VAN-COMPARATOR Guide
Iceland by campervan: the Ring Road, done right
Reykjavik, the south coast, Jökulsárlón, Akureyri: how to plan your lap of Iceland in a rental campervan, in which season, on what budget — and the rules to know.
Iceland ticks every box of the dream road trip: waterfalls at every bend, glaciers calving into lagoons, campsites pitched on lava fields. The near-mandatory starting point: Reykjavik, where the rental fleets are concentrated.

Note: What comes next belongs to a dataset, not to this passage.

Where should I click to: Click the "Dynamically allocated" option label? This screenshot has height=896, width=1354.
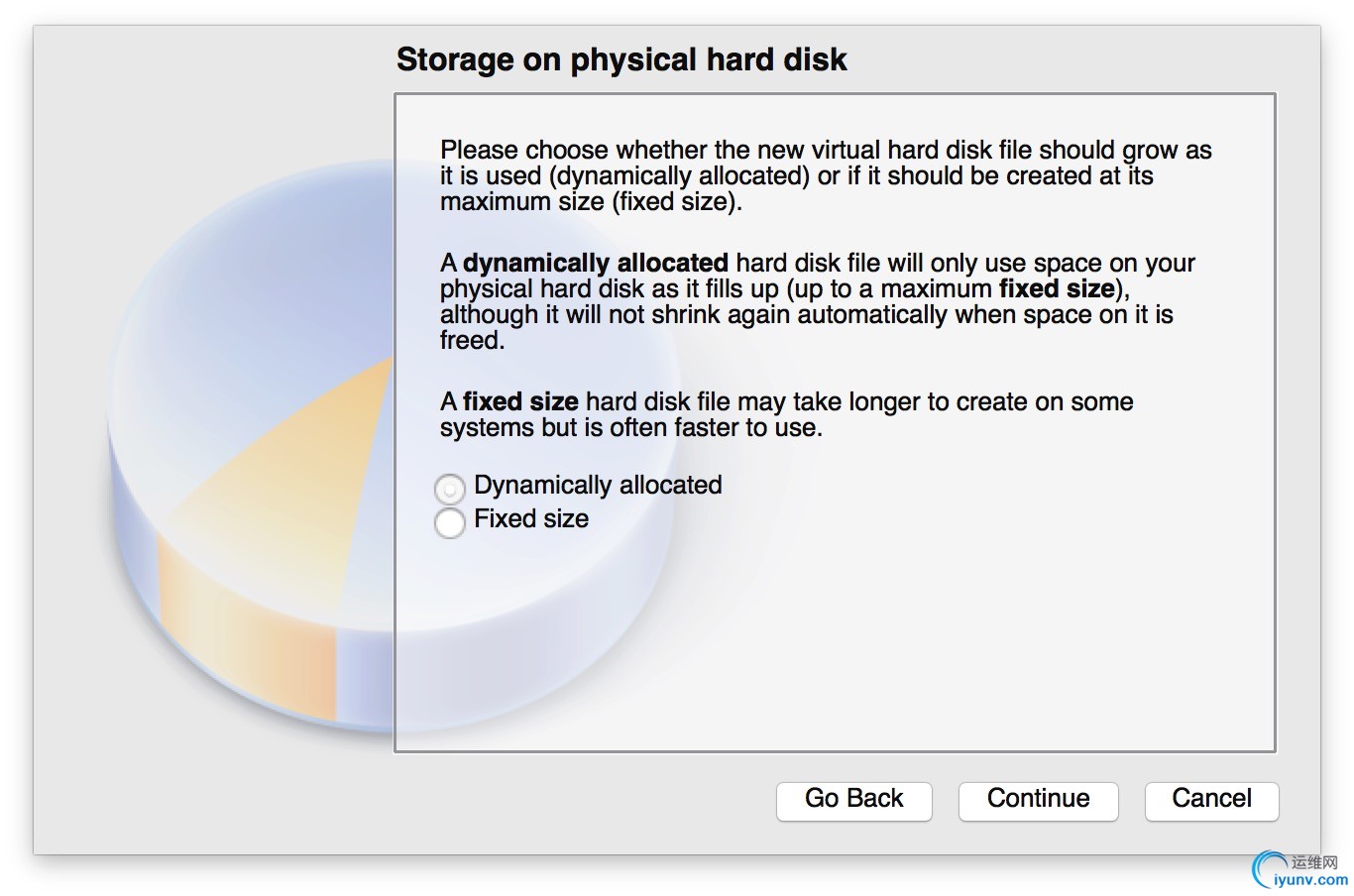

The Ring Road, realistically
Route 1 is 1,330 km long: allow 7 days minimum for the lap, 10 to enjoy it. On the menu: the south coast (Seljalandsfoss, Skógafoss, the black beach of Reynisfjara), the Jökulsárlón glacier lagoon, the East Fjords, Lake Mývatn and Akureyri, the capital of the north. With only 5 days, do an out-and-back along the south coast — that's the smart call, not a compromise.
When to go
The campervan season runs June to August: near-permanent daylight, all roads open, temperatures of 10–15 °C. May and September are quieter and cheaper but demand a serious diesel heater. Winter vanlife in Iceland is a specialist's game. For a July departure, book the vehicle three to six months ahead: local fleets are small.
Budget and rules
Budget €130–200 per day for a 2-berth campervan in summer — Iceland is expensive, and so is fuel. Wild camping is forbidden for vehicles: you sleep at campsites (€10–20 per person, rarely full outside star locations, with a camping card paying for itself from two weeks). The highland F-roads are off-limits to non-4x4 rental campervans — the contract is explicit, and insurance covers nothing on those tracks. Fuel stations thin out in the east: refill below half a tank.
Before you book
Wind is the real local hazard: hold your doors when opening them (torn-off door damage is THE classic Icelandic claim, often excluded from basic coverage) and take the gravel and sandstorm protection the rental companies offer — on this island, it's the most rational line of the budget, as our deposit and insurance guide explains.